## Task statement
The only acceptable output is every entry, printed exactly.

## Exercise input

☆ ☆ ☆

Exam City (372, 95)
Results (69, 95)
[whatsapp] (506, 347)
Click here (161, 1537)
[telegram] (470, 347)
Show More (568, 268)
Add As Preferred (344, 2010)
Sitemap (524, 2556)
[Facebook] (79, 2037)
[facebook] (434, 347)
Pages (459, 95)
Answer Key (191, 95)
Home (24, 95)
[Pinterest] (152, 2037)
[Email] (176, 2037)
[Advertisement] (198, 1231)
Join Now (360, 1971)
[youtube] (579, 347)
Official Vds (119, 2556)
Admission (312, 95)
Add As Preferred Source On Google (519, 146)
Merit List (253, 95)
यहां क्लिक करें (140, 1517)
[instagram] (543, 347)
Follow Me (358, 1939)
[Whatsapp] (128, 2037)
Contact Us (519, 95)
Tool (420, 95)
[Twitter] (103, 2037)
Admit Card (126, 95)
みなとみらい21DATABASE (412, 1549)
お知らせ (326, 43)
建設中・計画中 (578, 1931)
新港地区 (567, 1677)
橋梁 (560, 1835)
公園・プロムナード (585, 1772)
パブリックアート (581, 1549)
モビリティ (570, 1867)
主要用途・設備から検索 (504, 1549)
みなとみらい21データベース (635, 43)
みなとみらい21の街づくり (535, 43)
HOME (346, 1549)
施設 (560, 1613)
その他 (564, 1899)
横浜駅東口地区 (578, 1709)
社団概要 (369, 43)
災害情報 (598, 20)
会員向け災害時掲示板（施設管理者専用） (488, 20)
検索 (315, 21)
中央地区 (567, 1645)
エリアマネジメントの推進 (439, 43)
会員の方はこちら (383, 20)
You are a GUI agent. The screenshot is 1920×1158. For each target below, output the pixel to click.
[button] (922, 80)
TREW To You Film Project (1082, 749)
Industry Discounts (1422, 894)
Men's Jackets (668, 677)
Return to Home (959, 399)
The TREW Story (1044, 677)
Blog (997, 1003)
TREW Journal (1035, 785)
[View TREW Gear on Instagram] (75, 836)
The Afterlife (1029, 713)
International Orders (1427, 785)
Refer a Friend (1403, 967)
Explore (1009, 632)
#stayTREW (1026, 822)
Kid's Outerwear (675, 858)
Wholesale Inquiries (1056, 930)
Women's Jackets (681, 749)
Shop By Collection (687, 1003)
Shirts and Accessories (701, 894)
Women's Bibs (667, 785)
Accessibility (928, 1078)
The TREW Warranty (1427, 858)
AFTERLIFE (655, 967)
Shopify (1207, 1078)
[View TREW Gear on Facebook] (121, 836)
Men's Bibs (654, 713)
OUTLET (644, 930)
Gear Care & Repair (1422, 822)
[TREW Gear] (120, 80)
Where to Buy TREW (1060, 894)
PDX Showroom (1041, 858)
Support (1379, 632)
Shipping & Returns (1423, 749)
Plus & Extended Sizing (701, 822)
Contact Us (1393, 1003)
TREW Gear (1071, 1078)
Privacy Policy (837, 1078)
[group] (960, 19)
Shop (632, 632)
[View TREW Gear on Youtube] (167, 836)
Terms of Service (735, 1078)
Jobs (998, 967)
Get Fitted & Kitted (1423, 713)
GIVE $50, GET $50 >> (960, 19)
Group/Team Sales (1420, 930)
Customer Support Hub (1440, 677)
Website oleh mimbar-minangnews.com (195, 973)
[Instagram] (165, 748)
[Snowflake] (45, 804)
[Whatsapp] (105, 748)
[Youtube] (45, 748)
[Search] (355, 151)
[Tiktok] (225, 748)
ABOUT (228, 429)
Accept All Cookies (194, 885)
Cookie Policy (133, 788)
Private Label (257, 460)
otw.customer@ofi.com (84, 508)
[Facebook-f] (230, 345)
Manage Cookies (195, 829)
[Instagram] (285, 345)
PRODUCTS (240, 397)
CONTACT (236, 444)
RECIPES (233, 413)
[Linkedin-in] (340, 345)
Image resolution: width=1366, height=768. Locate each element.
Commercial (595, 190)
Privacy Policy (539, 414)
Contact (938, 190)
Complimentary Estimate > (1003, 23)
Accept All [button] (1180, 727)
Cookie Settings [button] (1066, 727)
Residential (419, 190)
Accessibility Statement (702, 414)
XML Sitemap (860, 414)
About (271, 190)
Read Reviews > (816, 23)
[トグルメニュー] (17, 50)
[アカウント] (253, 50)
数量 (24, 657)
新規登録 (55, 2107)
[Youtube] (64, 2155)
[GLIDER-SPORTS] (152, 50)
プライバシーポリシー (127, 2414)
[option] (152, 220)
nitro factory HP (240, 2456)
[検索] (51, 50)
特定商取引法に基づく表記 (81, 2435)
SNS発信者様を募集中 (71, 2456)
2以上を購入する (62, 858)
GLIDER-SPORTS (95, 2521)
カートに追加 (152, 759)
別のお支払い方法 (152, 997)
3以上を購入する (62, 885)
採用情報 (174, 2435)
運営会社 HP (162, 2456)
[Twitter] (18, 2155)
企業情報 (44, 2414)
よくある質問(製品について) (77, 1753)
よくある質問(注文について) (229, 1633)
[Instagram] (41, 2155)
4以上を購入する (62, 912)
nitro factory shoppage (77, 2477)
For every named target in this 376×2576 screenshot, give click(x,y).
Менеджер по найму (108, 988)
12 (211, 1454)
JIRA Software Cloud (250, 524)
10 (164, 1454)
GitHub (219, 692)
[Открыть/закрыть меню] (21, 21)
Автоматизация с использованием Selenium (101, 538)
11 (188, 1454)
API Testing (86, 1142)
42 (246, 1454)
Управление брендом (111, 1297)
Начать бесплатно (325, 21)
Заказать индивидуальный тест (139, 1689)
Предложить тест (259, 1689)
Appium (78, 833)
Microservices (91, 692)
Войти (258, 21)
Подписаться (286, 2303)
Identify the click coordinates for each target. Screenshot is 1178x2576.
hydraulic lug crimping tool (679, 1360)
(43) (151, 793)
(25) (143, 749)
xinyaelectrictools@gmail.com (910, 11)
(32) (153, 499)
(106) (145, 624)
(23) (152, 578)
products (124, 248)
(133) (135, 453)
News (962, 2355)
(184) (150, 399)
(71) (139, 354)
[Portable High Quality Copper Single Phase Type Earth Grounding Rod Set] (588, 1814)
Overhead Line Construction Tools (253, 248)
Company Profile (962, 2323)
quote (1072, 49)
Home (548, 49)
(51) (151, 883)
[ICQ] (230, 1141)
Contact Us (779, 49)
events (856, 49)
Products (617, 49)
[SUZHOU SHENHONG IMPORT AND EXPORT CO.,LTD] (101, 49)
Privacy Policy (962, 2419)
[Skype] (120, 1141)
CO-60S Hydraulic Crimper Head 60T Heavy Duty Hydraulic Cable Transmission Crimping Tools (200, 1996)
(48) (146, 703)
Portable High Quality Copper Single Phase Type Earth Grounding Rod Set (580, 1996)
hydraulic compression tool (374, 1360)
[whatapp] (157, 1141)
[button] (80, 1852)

☆ ☆ ☆

## Task solution
Exam City (372, 95)
Results (69, 95)
[whatsapp] (506, 347)
Click here (161, 1537)
[telegram] (470, 347)
Show More (568, 268)
Add As Preferred (344, 2010)
Sitemap (524, 2556)
[Facebook] (79, 2037)
[facebook] (434, 347)
Pages (459, 95)
Answer Key (191, 95)
Home (24, 95)
[Pinterest] (152, 2037)
[Email] (176, 2037)
[Advertisement] (198, 1231)
Join Now (360, 1971)
[youtube] (579, 347)
Official Vds (119, 2556)
Admission (312, 95)
Add As Preferred Source On Google (519, 146)
Merit List (253, 95)
यहां क्लिक करें (140, 1517)
[instagram] (543, 347)
Follow Me (358, 1939)
[Whatsapp] (128, 2037)
Contact Us (519, 95)
Tool (420, 95)
[Twitter] (103, 2037)
Admit Card (126, 95)
みなとみらい21DATABASE (412, 1549)
お知らせ (326, 43)
建設中・計画中 (578, 1931)
新港地区 (567, 1677)
橋梁 (560, 1835)
公園・プロムナード (585, 1772)
パブリックアート (581, 1549)
モビリティ (570, 1867)
主要用途・設備から検索 (504, 1549)
みなとみらい21データベース (635, 43)
みなとみらい21の街づくり (535, 43)
HOME (346, 1549)
施設 (560, 1613)
その他 (564, 1899)
横浜駅東口地区 (578, 1709)
社団概要 (369, 43)
災害情報 (598, 20)
会員向け災害時掲示板（施設管理者専用） (488, 20)
検索 (315, 21)
中央地区 (567, 1645)
エリアマネジメントの推進 (439, 43)
会員の方はこちら (383, 20)
You are a GUI agent. The screenshot is 1920×1158. For each target below, output the pixel to click.
[button] (922, 80)
TREW To You Film Project (1082, 749)
Industry Discounts (1422, 894)
Men's Jackets (668, 677)
Return to Home (959, 399)
The TREW Story (1044, 677)
Blog (997, 1003)
TREW Journal (1035, 785)
[View TREW Gear on Instagram] (75, 836)
The Afterlife (1029, 713)
International Orders (1427, 785)
Refer a Friend (1403, 967)
Explore (1009, 632)
#stayTREW (1026, 822)
Kid's Outerwear (675, 858)
Wholesale Inquiries (1056, 930)
Women's Jackets (681, 749)
Shop By Collection (687, 1003)
Shirts and Accessories (701, 894)
Women's Bibs (667, 785)
Accessibility (928, 1078)
The TREW Warranty (1427, 858)
AFTERLIFE (655, 967)
Shopify (1207, 1078)
[View TREW Gear on Facebook] (121, 836)
Men's Bibs (654, 713)
OUTLET (644, 930)
Gear Care & Repair (1422, 822)
[TREW Gear] (120, 80)
Where to Buy TREW (1060, 894)
PDX Showroom (1041, 858)
Support (1379, 632)
Shipping & Returns (1423, 749)
Plus & Extended Sizing (701, 822)
Contact Us (1393, 1003)
TREW Gear (1071, 1078)
Privacy Policy (837, 1078)
[group] (960, 19)
Shop (632, 632)
[View TREW Gear on Youtube] (167, 836)
Terms of Service (735, 1078)
Jobs (998, 967)
Get Fitted & Kitted (1423, 713)
GIVE $50, GET $50 >> (960, 19)
Group/Team Sales (1420, 930)
Customer Support Hub (1440, 677)
Website oleh mimbar-minangnews.com (195, 973)
[Instagram] (165, 748)
[Snowflake] (45, 804)
[Whatsapp] (105, 748)
[Youtube] (45, 748)
[Search] (355, 151)
[Tiktok] (225, 748)
ABOUT (228, 429)
Accept All Cookies (194, 885)
Cookie Policy (133, 788)
Private Label (257, 460)
otw.customer@ofi.com (84, 508)
[Facebook-f] (230, 345)
Manage Cookies (195, 829)
[Instagram] (285, 345)
PRODUCTS (240, 397)
CONTACT (236, 444)
RECIPES (233, 413)
[Linkedin-in] (340, 345)
Image resolution: width=1366, height=768. Locate each element.
Commercial (595, 190)
Privacy Policy (539, 414)
Contact (938, 190)
Complimentary Estimate > (1003, 23)
Accept All [button] (1180, 727)
Cookie Settings [button] (1066, 727)
Residential (419, 190)
Accessibility Statement (702, 414)
XML Sitemap (860, 414)
About (271, 190)
Read Reviews > (816, 23)
[トグルメニュー] (17, 50)
[アカウント] (253, 50)
数量 (24, 657)
新規登録 (55, 2107)
[Youtube] (64, 2155)
[GLIDER-SPORTS] (152, 50)
プライバシーポリシー (127, 2414)
[option] (152, 220)
nitro factory HP (240, 2456)
[検索] (51, 50)
特定商取引法に基づく表記 (81, 2435)
SNS発信者様を募集中 (71, 2456)
2以上を購入する (62, 858)
GLIDER-SPORTS (95, 2521)
カートに追加 (152, 759)
別のお支払い方法 (152, 997)
3以上を購入する (62, 885)
採用情報 (174, 2435)
運営会社 HP (162, 2456)
[Twitter] (18, 2155)
企業情報 (44, 2414)
よくある質問(製品について) (77, 1753)
よくある質問(注文について) (229, 1633)
[Instagram] (41, 2155)
4以上を購入する (62, 912)
nitro factory shoppage (77, 2477)
For every named target in this 376×2576 screenshot, give click(x,y).
Менеджер по найму (108, 988)
12 (211, 1454)
JIRA Software Cloud (250, 524)
10 (164, 1454)
GitHub (219, 692)
[Открыть/закрыть меню] (21, 21)
Автоматизация с использованием Selenium (101, 538)
11 (188, 1454)
API Testing (86, 1142)
42 (246, 1454)
Управление брендом (111, 1297)
Начать бесплатно (325, 21)
Заказать индивидуальный тест (139, 1689)
Предложить тест (259, 1689)
Appium (78, 833)
Microservices (91, 692)
Войти (258, 21)
Подписаться (286, 2303)
Identify the click coordinates for each target. Screenshot is 1178x2576.
hydraulic lug crimping tool (679, 1360)
(43) (151, 793)
(25) (143, 749)
xinyaelectrictools@gmail.com (910, 11)
(32) (153, 499)
(106) (145, 624)
(23) (152, 578)
products (124, 248)
(133) (135, 453)
News (962, 2355)
(184) (150, 399)
(71) (139, 354)
[Portable High Quality Copper Single Phase Type Earth Grounding Rod Set] (588, 1814)
Overhead Line Construction Tools (253, 248)
Company Profile (962, 2323)
quote (1072, 49)
Home (548, 49)
(51) (151, 883)
[ICQ] (230, 1141)
Contact Us (779, 49)
events (856, 49)
Products (617, 49)
[SUZHOU SHENHONG IMPORT AND EXPORT CO.,LTD] (101, 49)
Privacy Policy (962, 2419)
[Skype] (120, 1141)
CO-60S Hydraulic Crimper Head 60T Heavy Duty Hydraulic Cable Transmission Crimping Tools (200, 1996)
(48) (146, 703)
Portable High Quality Copper Single Phase Type Earth Grounding Rod Set (580, 1996)
hydraulic compression tool (374, 1360)
[whatapp] (157, 1141)
[button] (80, 1852)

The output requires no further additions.